Dec 13, 2006 02:05
I have never loved someone so much before that it sometimes physically hurts not to be with them. This sounds absolutely rediculous I know... I have turned into that girl I hate. But honestly, when you love someone so much and they are just so blind to it at times, makes me want to scream.
I think what hurts worse is knowing they are not blind to it, but rather choose to ignore it. It hurts to think about them with someone else. It hurts to experience all those things you once shared by yourself. It hurts (and it sucks) when everything you do, say, eat, live or breath makes you think of a time that you and ______ ..... fill in the rest. It sucks even more looking at the person they are with now and wondering... what does she have that I don't? Why could we not have ever done that? Why couldn't we have been like that? Why can't you look at me, laugh with me, live with me the way you do with her? Why? What makes me so bad?

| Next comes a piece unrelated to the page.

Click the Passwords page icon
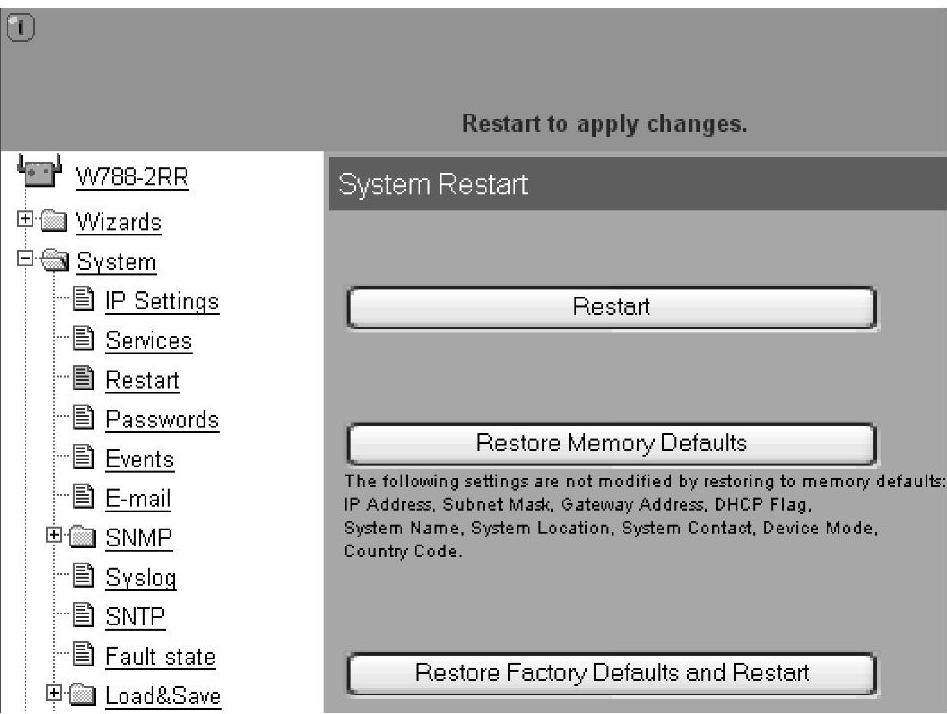This screenshot has height=714, width=947. 83,417
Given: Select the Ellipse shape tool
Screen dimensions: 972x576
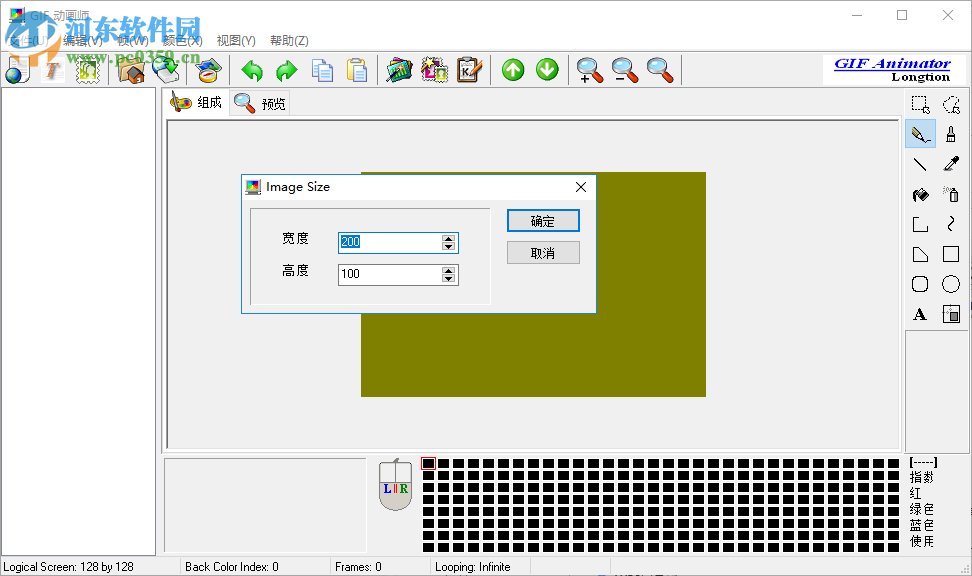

I'm ok with everything, I really am. I put on a strong face and just keep living, but there is always that little itty piece of me that no matter how many times you tell me it was not me and there is nothing I could do differently... there is always that piece of me that says otherwise. That piece of me that makes me wonder why no man has ever decided to truly love me. That piece of me that feels like it will always be sad. That piece of me that is absolutely missing because you have taken it away from me by being part of my life. There will always be a small piece of jealousy, a small piece of sadness, a small piece of regret and a small piece of curiousity that seems to be present.
There will always be a part of me that will look at each of your future girlfriends and wonder... what does she have that I don't? There will always be that small part of me hoping you will wake up and realize one of the best things in your life is standing right in front of you.
You told me several times, "I want to marry my best friend." Well, newsflash... you will never marry your best friend because you have gotten it in your head that you won't date friends. As someone you call your best friend, it makes me sad that you've cut off that possibility.
I have always said you scare me. You scare me because you make me feel things so extremely. This is part of that. The part where I feel jealous, lost, lonely and a little less important, so for that I feel hurt and anger. You make me feel things so extremely it scares me.